Document text
UHRF1 controls DNA methylation of synovial fibroblasts in RA patients.
The UHRF1 expression level is elevated in SF, particularly under RA pathogenesis, but not OA. Sufficient levels of UHRF1 can reduce mRNA expression levels of genes that encode multiple RA-exacerbating factors such as RA-related, cytokine-related and anti-apoptosis-related genes by altering DNA methylation. In contrast, insufficient UHRF1 expression levels are associated with the progression of RA pathogenesis.
Rheumatoid arthritis (RA) is characterized by chronic inflammation of synovium, eventually leading to joint destruction. Epigenetic alteration (the mechanism of gene expression regulation without DNA sequence changes), such as low levels of DNA methylation, is one of the factors which worsens the RA state. However the mechanism by which the alterations occur remains largely unknown.
In the present study, we identified an epigenetic regulator UHRF1 that was remarkably up-regulated in synovial fibroblasts (SF) fromarthritis model mice and RA patients. Previous study showed that UHRF1 is a key player in the maintenance of DNA methylation, although the function for RA is unknown. To understand UHRF1 function for arthritis, we generated mice with SF-specific UHRF1 conditional knockout (cKO) and experimental arthritis was induced. cKO mice exhibited more severe arthritic phenotypes than the littermate control. Next, to reveal UHRF1 function in SF, RNA-seq and MBD-seq were performed using SF obtained from the control and cKO mice. Integrative genome-wide analyses of the transcriptome and methylome showed that expression of several cytokines was up-regulated in UHRF1-deficient SF accompanied by reduced DNA methylation signatures. Also, UHRF1 expression in synovium was negatively correlated with several pathogenesis in RA patients. These data suggested that RA pathogenesis is exacerbated when UHRF1 levels are low in SF. Finally, we assessed whether UHRF1 stabilization contributes to improvement of arthritis pathogenesis. Ryuvidine, which was identified as a candidate chemical compound to the stabilize UHRF1 protein, was administrated in arthritis model mice. The results showed that arthritis pathogenesis was ameliorated by treatment with Ryuvidine. Also, the development of organoids derived from RA-SF was suppressed by Ryuvidine.
This study demonstrated that UHRF1 expressed in SF with RA has a protective role in suppressing multiple pathogenic events in arthritis, suggesting that targeting UHRF1 could be a therapeutic strategy for RA.

[Dataset entries]
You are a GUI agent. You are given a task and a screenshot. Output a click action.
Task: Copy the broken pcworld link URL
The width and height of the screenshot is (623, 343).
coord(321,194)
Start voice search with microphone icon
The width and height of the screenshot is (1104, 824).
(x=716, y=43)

What needs to be done
Copy the UHRF1 text starting at "The UHRF1 expression" and ending at "remains largely unknown.", replacing "chronic inflammation" with "persistent inflammation".

Reply
The UHRF1 expression level is elevated in SF, particularly under RA pathogenesis, but not OA. Sufficient levels of UHRF1 can reduce mRNA expression levels of genes that encode multiple RA-exacerbating factors such as RA-related, cytokine-related and anti-apoptosis-related genes by altering DNA methylation. In contrast, insufficient UHRF1 expression levels are associated with the progression of RA pathogenesis.
Rheumatoid arthritis (RA) is characterized by persistent inflammation of synovium, eventually leading to joint destruction. Epigenetic alteration (the mechanism of gene expression regulation without DNA sequence changes), such as low levels of DNA methylation, is one of the factors which worsens the RA state. However the mechanism by which the alterations occur remains largely unknown.